Make an exact copy of each entry, leaving out every picture.

(Stored items)
════
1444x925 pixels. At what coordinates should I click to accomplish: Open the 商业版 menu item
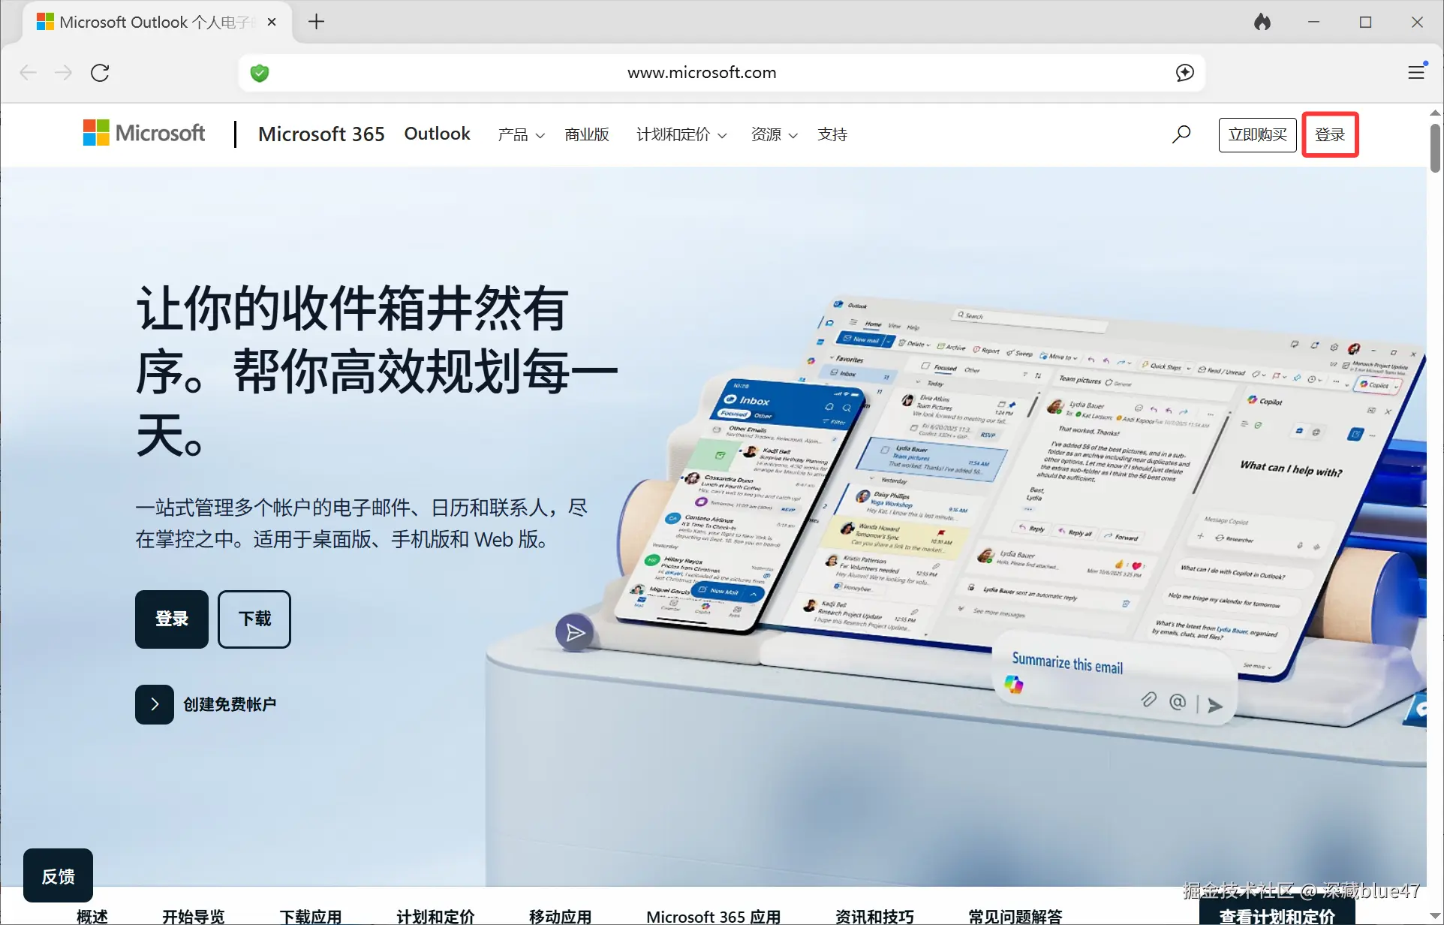tap(586, 134)
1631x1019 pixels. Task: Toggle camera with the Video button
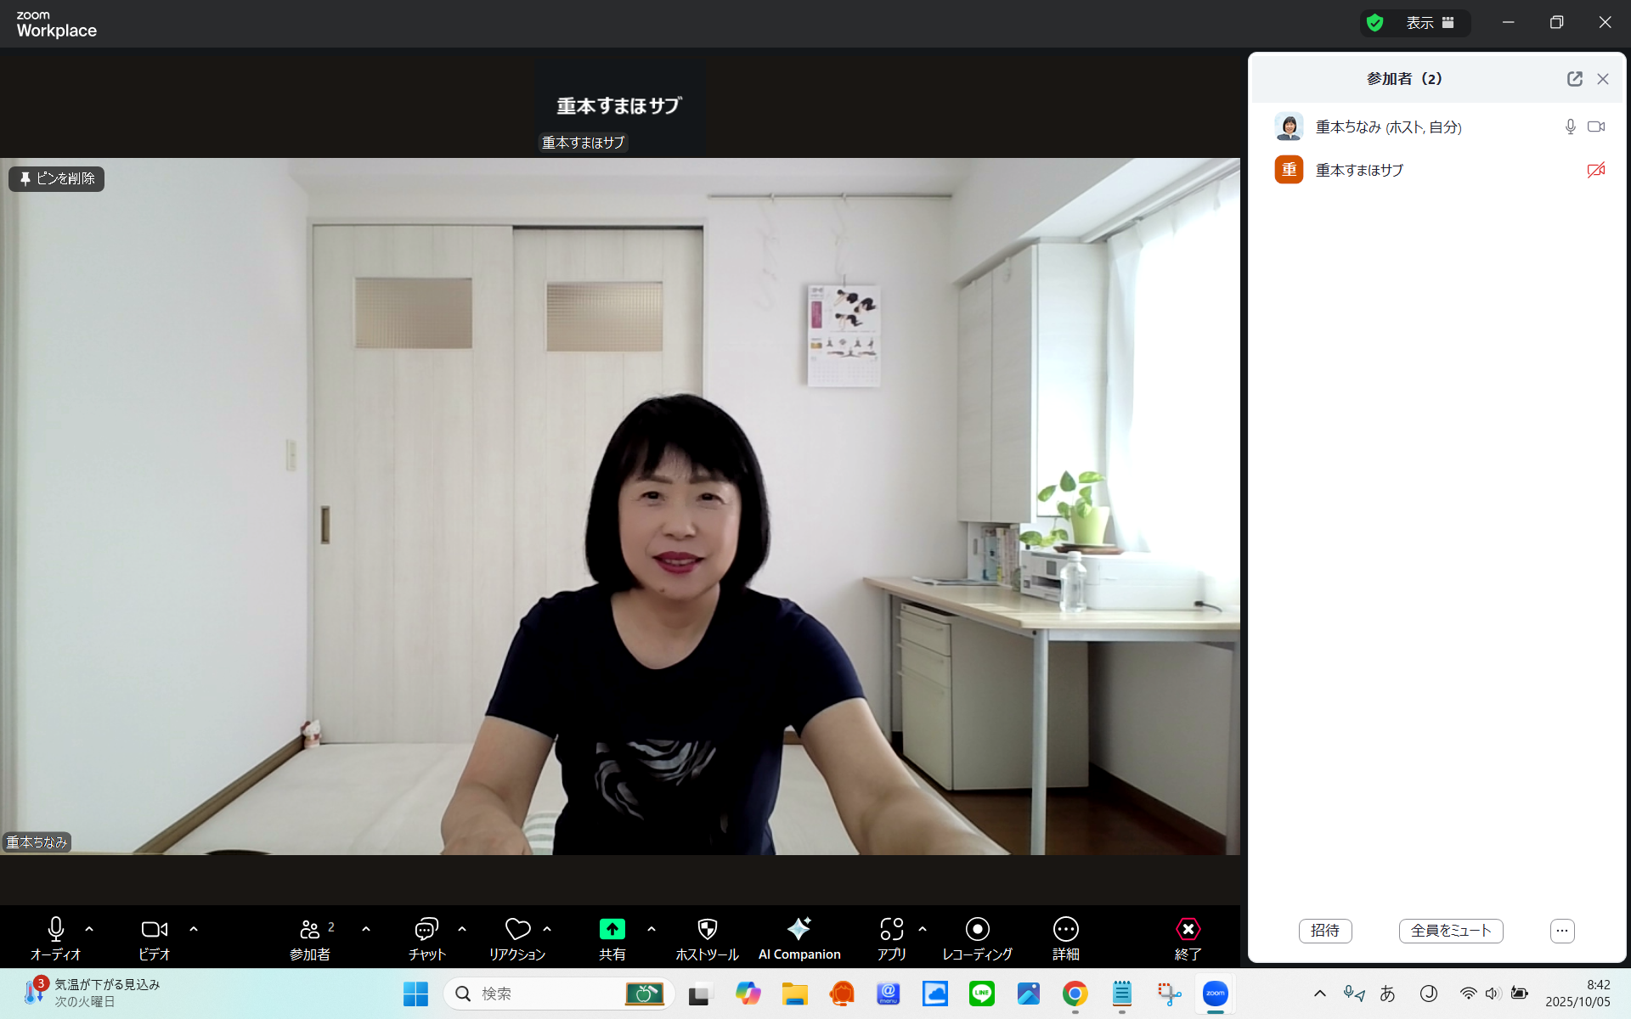(154, 929)
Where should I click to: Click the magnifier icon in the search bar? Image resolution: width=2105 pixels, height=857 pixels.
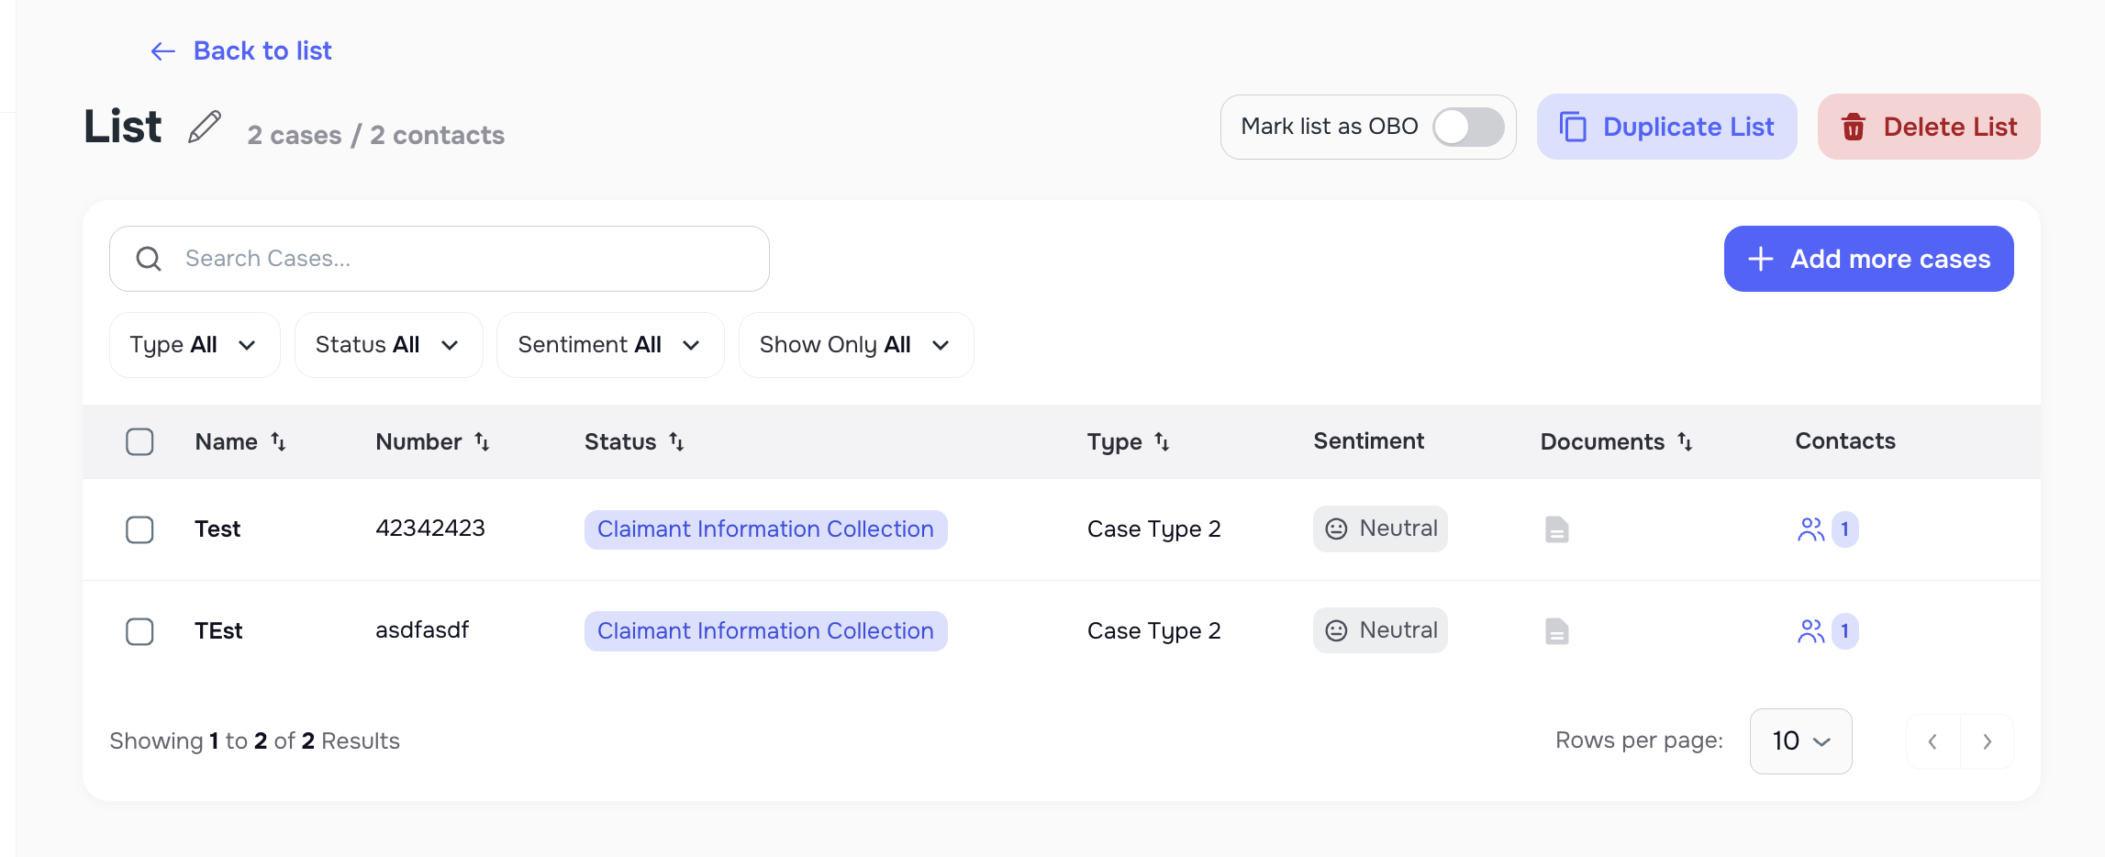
════
REPLY TO THE EXERCISE
1444x925 pixels. At what coordinates should I click to accomplish: Open the 商业版 menu item
tap(586, 134)
1631x1019 pixels. Task: Toggle camera with the Video button
(154, 929)
Where should I click to: Click the magnifier icon in the search bar? Image resolution: width=2105 pixels, height=857 pixels.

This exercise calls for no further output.